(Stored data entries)
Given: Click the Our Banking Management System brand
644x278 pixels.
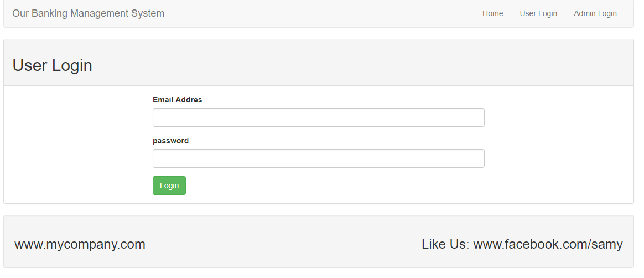Looking at the screenshot, I should click(88, 13).
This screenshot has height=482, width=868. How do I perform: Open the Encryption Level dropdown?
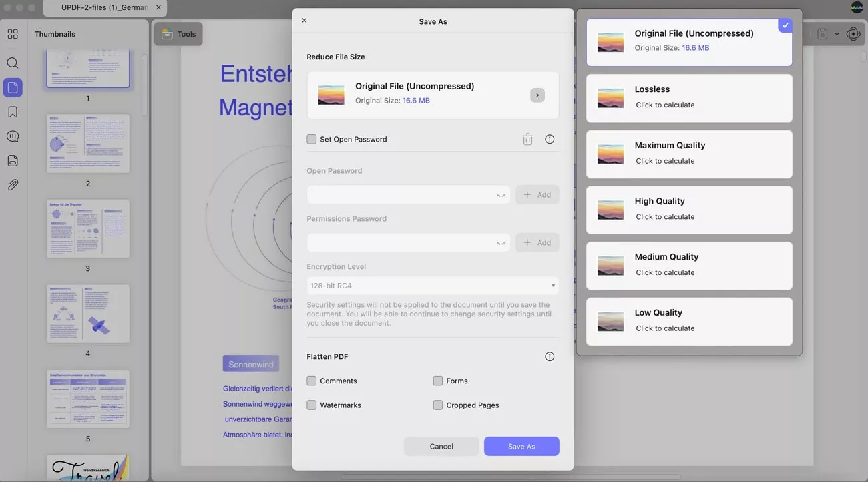[433, 286]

Work item:
Copy the final portion of the records: every line from the one containing "644x278 pixels." through the last, word for word, without pictures.

Exercise answer:
644x278 pixels.
Looking at the screenshot, I should click(88, 13).
This screenshot has height=482, width=868. How do I perform: Open the Encryption Level dropdown?
[433, 286]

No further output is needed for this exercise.